(Rows of pointing data)

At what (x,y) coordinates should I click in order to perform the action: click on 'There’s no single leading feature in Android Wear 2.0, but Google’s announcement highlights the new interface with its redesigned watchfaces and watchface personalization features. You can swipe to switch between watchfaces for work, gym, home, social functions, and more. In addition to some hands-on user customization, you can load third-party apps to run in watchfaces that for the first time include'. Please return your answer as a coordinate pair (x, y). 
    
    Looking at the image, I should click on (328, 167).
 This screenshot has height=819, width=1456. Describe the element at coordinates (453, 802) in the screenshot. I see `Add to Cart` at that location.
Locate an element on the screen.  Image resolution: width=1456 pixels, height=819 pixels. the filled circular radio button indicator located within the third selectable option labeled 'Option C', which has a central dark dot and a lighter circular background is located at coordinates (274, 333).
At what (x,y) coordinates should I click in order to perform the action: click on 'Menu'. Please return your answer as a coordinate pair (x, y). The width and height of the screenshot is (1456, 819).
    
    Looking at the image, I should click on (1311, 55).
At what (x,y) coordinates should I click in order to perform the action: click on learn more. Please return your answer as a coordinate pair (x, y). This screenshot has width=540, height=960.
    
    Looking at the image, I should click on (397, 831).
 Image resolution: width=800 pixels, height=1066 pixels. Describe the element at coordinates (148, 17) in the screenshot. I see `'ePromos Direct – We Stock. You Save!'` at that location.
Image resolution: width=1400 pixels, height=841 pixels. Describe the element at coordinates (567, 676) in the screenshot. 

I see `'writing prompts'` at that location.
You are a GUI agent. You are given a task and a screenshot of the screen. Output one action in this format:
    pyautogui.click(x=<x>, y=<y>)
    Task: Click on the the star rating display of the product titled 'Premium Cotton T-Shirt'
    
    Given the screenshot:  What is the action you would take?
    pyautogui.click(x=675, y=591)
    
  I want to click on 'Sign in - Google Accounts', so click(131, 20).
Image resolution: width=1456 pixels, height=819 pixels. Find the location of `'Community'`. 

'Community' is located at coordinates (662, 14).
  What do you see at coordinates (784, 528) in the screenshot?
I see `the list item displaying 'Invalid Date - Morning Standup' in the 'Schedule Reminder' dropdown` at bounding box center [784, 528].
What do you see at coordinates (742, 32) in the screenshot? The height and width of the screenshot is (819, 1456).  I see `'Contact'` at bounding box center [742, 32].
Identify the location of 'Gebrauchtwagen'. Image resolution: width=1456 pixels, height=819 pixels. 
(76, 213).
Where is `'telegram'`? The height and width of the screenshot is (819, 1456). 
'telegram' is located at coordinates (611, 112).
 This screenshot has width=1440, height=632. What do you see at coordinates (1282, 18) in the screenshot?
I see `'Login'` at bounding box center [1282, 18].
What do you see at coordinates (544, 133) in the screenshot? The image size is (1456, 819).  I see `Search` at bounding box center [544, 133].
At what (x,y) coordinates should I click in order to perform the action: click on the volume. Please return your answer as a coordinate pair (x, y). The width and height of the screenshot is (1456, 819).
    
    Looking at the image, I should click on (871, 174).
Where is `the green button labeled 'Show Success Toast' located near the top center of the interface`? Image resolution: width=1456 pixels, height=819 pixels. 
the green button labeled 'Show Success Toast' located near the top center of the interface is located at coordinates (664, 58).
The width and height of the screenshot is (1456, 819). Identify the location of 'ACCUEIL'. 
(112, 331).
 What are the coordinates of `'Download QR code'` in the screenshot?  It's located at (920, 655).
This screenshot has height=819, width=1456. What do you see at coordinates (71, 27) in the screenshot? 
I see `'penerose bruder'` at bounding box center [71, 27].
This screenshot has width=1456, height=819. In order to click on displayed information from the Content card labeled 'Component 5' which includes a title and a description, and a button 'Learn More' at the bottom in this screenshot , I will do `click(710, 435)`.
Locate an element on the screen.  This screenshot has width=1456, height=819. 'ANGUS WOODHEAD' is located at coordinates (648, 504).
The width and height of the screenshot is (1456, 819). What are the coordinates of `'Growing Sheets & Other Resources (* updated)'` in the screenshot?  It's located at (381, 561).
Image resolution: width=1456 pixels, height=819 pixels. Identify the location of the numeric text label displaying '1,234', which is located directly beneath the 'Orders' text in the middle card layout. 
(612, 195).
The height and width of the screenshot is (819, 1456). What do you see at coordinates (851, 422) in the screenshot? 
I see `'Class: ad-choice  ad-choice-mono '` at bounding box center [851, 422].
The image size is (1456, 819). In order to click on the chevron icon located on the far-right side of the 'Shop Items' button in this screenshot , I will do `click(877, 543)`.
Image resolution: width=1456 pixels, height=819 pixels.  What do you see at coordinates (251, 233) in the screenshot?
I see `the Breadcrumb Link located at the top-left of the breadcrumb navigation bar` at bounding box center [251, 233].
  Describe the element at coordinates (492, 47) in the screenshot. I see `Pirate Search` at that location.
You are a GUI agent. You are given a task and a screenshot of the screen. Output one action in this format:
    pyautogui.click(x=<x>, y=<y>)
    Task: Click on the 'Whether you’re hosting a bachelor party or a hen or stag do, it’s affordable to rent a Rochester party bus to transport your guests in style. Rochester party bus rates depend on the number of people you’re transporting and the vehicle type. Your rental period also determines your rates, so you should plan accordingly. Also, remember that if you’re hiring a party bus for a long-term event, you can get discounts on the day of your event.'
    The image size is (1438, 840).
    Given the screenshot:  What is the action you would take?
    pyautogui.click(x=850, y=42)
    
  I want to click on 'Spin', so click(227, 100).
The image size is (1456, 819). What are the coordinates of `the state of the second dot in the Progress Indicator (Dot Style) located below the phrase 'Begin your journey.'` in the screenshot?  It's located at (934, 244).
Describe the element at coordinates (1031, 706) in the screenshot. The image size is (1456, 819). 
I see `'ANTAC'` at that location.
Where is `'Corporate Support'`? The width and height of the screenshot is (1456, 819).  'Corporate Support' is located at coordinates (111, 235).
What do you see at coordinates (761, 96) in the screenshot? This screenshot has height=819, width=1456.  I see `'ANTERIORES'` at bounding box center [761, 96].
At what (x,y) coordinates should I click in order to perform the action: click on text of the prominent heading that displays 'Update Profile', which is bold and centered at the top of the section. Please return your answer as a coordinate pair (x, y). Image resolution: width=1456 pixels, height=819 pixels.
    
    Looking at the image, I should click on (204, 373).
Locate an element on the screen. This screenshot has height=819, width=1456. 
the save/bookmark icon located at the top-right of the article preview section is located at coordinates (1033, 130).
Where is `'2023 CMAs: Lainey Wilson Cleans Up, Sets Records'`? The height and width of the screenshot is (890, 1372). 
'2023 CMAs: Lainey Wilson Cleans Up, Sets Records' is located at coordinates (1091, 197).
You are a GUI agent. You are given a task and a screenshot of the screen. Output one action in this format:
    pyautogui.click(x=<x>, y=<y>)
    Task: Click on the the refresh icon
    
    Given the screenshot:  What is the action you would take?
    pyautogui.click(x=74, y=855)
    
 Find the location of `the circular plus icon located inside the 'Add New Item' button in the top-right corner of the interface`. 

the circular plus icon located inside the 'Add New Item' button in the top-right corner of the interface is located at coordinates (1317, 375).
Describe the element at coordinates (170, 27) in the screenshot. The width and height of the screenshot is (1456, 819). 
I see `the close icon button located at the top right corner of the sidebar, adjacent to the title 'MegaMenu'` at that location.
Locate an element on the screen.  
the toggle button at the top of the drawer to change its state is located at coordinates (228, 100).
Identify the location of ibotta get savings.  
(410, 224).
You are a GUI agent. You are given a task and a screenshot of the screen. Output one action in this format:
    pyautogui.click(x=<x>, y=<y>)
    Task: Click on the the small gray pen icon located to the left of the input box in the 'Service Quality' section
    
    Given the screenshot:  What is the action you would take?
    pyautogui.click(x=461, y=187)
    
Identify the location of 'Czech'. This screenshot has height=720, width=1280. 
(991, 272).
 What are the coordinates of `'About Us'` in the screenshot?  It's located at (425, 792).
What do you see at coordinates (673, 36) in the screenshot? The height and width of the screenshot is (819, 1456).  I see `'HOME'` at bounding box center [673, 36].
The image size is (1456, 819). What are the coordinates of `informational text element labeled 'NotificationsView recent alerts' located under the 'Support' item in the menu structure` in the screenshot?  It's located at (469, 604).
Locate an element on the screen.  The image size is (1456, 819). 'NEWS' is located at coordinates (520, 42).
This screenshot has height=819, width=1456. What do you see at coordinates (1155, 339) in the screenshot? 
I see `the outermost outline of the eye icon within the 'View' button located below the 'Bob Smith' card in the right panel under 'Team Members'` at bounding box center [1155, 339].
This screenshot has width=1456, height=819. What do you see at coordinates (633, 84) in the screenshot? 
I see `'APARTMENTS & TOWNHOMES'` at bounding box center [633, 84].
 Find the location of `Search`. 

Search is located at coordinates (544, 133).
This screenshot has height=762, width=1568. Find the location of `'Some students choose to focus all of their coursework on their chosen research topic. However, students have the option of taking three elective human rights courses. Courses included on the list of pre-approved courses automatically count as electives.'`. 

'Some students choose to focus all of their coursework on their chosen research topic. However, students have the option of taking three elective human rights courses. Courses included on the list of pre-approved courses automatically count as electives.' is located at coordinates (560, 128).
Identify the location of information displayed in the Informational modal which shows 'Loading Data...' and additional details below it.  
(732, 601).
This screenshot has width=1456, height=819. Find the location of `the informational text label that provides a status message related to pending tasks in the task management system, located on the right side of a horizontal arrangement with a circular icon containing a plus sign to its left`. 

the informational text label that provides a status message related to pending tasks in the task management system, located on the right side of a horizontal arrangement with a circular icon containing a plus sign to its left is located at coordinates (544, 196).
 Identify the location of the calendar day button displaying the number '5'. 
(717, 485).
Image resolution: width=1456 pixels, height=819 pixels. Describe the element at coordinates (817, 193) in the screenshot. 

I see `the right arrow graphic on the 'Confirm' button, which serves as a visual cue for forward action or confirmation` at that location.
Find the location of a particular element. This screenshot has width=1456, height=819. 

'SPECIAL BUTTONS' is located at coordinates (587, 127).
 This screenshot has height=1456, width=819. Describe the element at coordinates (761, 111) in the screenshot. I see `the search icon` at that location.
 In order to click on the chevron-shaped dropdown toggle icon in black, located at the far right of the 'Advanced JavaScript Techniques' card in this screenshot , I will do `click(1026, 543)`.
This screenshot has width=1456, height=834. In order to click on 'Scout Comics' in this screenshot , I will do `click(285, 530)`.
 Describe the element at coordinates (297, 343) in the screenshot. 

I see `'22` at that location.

__SHORT TASK__:
Retype the entries verbatim, starting with their first line and going on through the line that contains "This screenshot has height=819, width=1456. Describe", with both of those lines included.

__CORRECT RESULT__:
At what (x,y) coordinates should I click in order to perform the action: click on 'There’s no single leading feature in Android Wear 2.0, but Google’s announcement highlights the new interface with its redesigned watchfaces and watchface personalization features. You can swipe to switch between watchfaces for work, gym, home, social functions, and more. In addition to some hands-on user customization, you can load third-party apps to run in watchfaces that for the first time include'. Please return your answer as a coordinate pair (x, y). 
    
    Looking at the image, I should click on (328, 167).
 This screenshot has height=819, width=1456. Describe the element at coordinates (453, 802) in the screenshot. I see `Add to Cart` at that location.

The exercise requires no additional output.